● **Your goal**: Set down each line from the line holding "Task: Click the bullet dot before Fuel prices" to the last line of the entries below, exactly, with both ends included and without pictures.

● **Provided entries**:
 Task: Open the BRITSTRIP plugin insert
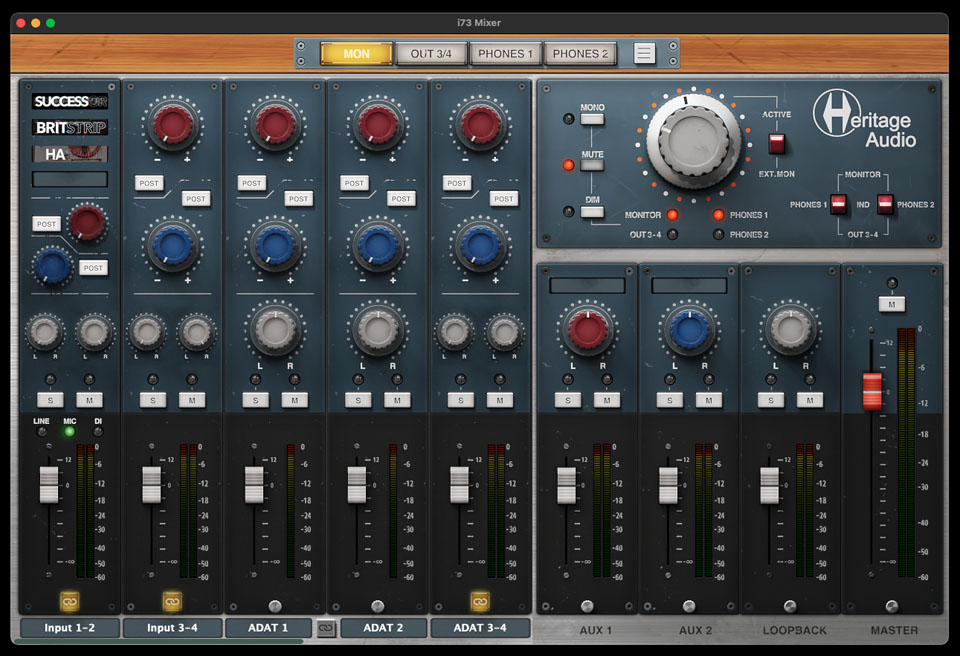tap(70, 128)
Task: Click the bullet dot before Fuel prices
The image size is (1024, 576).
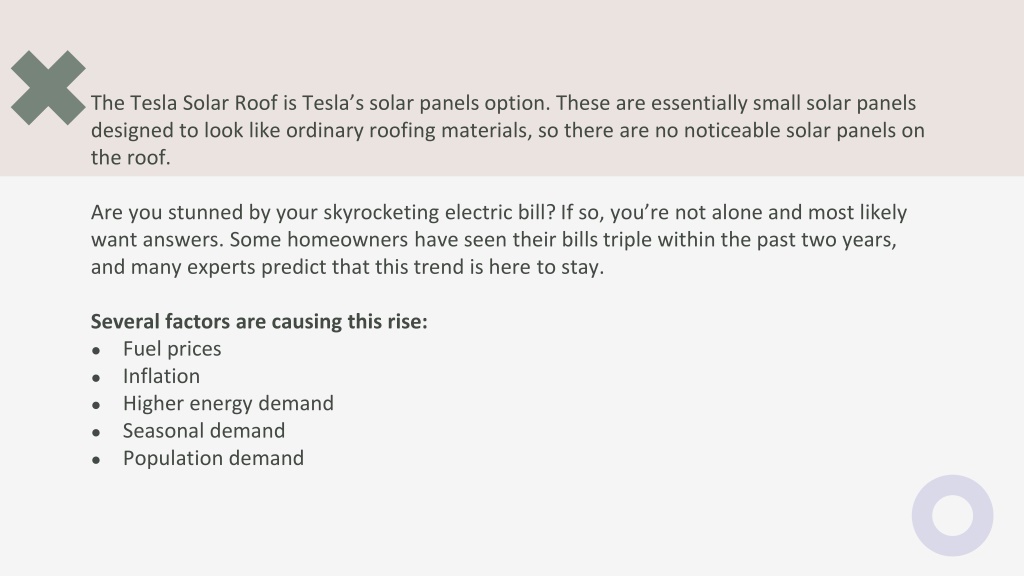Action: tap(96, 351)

● **Task answer**:
Task: Click the bullet dot before Fuel prices
The image size is (1024, 576).
Action: tap(96, 351)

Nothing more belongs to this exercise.